The night before, we went to the nearby town of Chunhuhub for a local competition where various groups, including families and schools, created their own altars.
As Margarita, our generous host at Selva Bonita, explained to me, Hanal Pixán kicks off on October 31st. Every year, the dead visit the land of the living then -- first the children, followed by the adults -- and on November 10, after stocking up dulces (sweets) and foods left upon their altar, the dead return. (Although, Margarita noted, the date of return, and corresponding tail-end celebration, can vary from November 10 based on the family’s discretion).

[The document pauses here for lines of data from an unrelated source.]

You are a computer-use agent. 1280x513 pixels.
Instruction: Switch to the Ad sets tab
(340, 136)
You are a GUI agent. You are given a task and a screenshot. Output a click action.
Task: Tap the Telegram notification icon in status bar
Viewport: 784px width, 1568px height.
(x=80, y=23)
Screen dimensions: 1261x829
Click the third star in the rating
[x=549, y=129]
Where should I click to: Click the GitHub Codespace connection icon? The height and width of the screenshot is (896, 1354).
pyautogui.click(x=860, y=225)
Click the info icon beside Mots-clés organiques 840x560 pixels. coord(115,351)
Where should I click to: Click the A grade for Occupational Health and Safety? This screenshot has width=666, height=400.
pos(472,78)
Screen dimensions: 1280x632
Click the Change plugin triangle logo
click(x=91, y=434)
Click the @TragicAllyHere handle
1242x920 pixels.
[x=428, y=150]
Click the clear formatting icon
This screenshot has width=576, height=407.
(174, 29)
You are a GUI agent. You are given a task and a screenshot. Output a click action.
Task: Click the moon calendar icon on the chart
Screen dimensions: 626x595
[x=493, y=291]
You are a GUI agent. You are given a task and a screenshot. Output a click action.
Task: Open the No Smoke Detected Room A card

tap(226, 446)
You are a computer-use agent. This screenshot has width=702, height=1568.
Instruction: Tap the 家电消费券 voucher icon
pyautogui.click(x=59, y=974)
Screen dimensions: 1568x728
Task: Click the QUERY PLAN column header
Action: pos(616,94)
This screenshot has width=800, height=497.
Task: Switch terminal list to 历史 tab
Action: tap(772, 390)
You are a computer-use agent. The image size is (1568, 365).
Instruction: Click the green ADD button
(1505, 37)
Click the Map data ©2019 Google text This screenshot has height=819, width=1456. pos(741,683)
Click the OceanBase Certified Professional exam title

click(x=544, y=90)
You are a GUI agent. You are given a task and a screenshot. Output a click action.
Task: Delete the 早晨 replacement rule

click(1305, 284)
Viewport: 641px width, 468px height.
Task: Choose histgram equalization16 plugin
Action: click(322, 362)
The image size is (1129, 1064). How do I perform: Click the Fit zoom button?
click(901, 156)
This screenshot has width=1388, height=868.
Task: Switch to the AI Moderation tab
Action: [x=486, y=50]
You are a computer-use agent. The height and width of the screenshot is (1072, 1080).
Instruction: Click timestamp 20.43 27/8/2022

As November 10th itself arrived, the day-of preparations at Selva Bonita felt reminiscent, in the best way, to the high-energy bustle throughout the house familiar to most Americans during Thanksgiving: cooking never stops, aromas abound, the oldest to the youngest each contribute within their own niche to what will culminate together in the evening.
Natasha and Yuli -- with oversight from master chef, Juanita -- guided Audrey through wrapping her first pib.
Don Severo and Don Damian constructed a new altar from scratch, utilizing wood hewn from the jungle only a few hundred yards away and thatched palm leaves.
Don Severo led us through the creation, and eventual lighting, of an earthbound, underground oven -- similar in many respects to Hawaiian kaluas popular at luaus.
Pib, as Juanita clarified for me, consists of the same ingredients as tamales. What distinguishes pib is its heating through the underground oven.
To close the night, a local theater group animated the spirit of Hanal Pixán through the story of a young woman at her own altar encountering the Maya gods and muertos (dead). Audrey noted that the folklorico dancing was some of the best she’s seen live.
Given the intimacy of Hanal Pixán, we could not be more grateful to Don Damian, Don Severo, Juanita, Margarita, Natasha, Yuli, Mari, and the rest of the Selva Bonita family for welcoming us with such open arms. What a truly special experience!